Problem to solve: Reproduce the following article on DNA evidence about horse domestication in full, word for word.

Document text:

New DNA analysis has pinpointed what changed in ancient horses to the domesticated ones today that run in races.

According to the Chicago Tribune, authors of a study published in the journal Proceedings of the National Academy of Sciences found widespread horse domestication in Eurasia about 5,500 years ago. This obviously had a profound effect on the world for travel, trading and virtually all aspects of society.

"The classical way to evaluate the evolutionary impact of domestication consists of comparing the genetic information present amongst wild animals and their living domesticates," study lead researcher Dr. Ludovic Orlando, associate professor at the Centre for GeoGenetics, said in a press release. "This approach is ill suited to horses as the only surviving population of wild horses has experienced a massive demographic decline in the 20th century. We therefore decided to sequence the genome of ancient horses that lived prior to domestication to directly assess how pre-domesticated horses looked like genetically.

"Perhaps even more exciting as it represents the hallmark of animal domestication, we identify genes controlling animal behavior and the response to fear. These genes could have been the key for turning wild animals into more docile domesticated forms."

For their study the researchers examined the fossil of a horse believed to be about 700,000 years old. They also sequenced the genomes of horse specimens approximately 16,000 and 43,000 years old, respectively.

"This confirms previous findings that wild horses were used to restock the population of domesticated horses during the domestication process," study co-lead author Mikkel Schubert, a PhD- student at the Centre for GeoGenetics, said in the release. "However, as we sequenced whole genomes, we can estimate how much of the modern horse genome has been contributed through this process. Our estimate suggests that at least 13%, and potentially up to as much as 60%, of the modern horse genome has been acquired by restocking from the extinct wild population.

"That we identified the population that contributed to this process demonstrates that it is possible to identify the ancestral genetic sources that ultimately gave rise to our domesticated horses."

Recorded information:
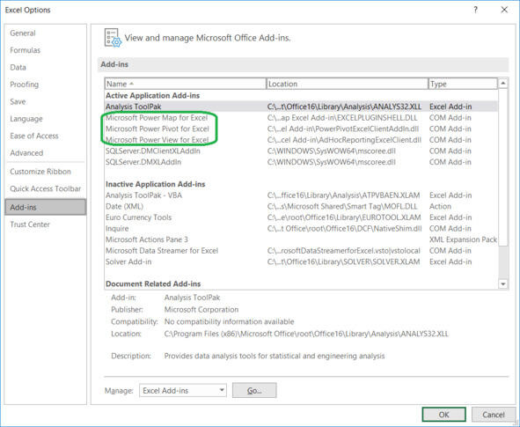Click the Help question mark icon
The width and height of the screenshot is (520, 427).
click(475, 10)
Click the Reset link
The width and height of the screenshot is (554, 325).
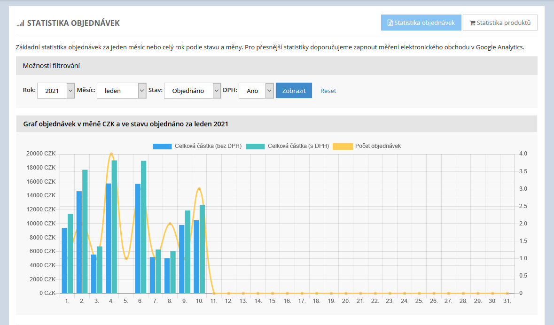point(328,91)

* * *

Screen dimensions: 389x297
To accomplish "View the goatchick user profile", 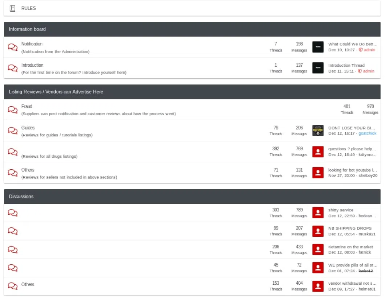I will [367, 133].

Answer to the problem:
New DNA analysis has pinpointed what changed in ancient horses to the domesticated ones today that run in races.

According to the Chicago Tribune, authors of a study published in the journal Proceedings of the National Academy of Sciences found widespread horse domestication in Eurasia about 5,500 years ago. This obviously had a profound effect on the world for travel, trading and virtually all aspects of society.

"The classical way to evaluate the evolutionary impact of domestication consists of comparing the genetic information present amongst wild animals and their living domesticates," study lead researcher Dr. Ludovic Orlando, associate professor at the Centre for GeoGenetics, said in a press release. "This approach is ill suited to horses as the only surviving population of wild horses has experienced a massive demographic decline in the 20th century. We therefore decided to sequence the genome of ancient horses that lived prior to domestication to directly assess how pre-domesticated horses looked like genetically.

"Perhaps even more exciting as it represents the hallmark of animal domestication, we identify genes controlling animal behavior and the response to fear. These genes could have been the key for turning wild animals into more docile domesticated forms."

For their study the researchers examined the fossil of a horse believed to be about 700,000 years old. They also sequenced the genomes of horse specimens approximately 16,000 and 43,000 years old, respectively.

"This confirms previous findings that wild horses were used to restock the population of domesticated horses during the domestication process," study co-lead author Mikkel Schubert, a PhD- student at the Centre for GeoGenetics, said in the release. "However, as we sequenced whole genomes, we can estimate how much of the modern horse genome has been contributed through this process. Our estimate suggests that at least 13%, and potentially up to as much as 60%, of the modern horse genome has been acquired by restocking from the extinct wild population.

"That we identified the population that contributed to this process demonstrates that it is possible to identify the ancestral genetic sources that ultimately gave rise to our domesticated horses."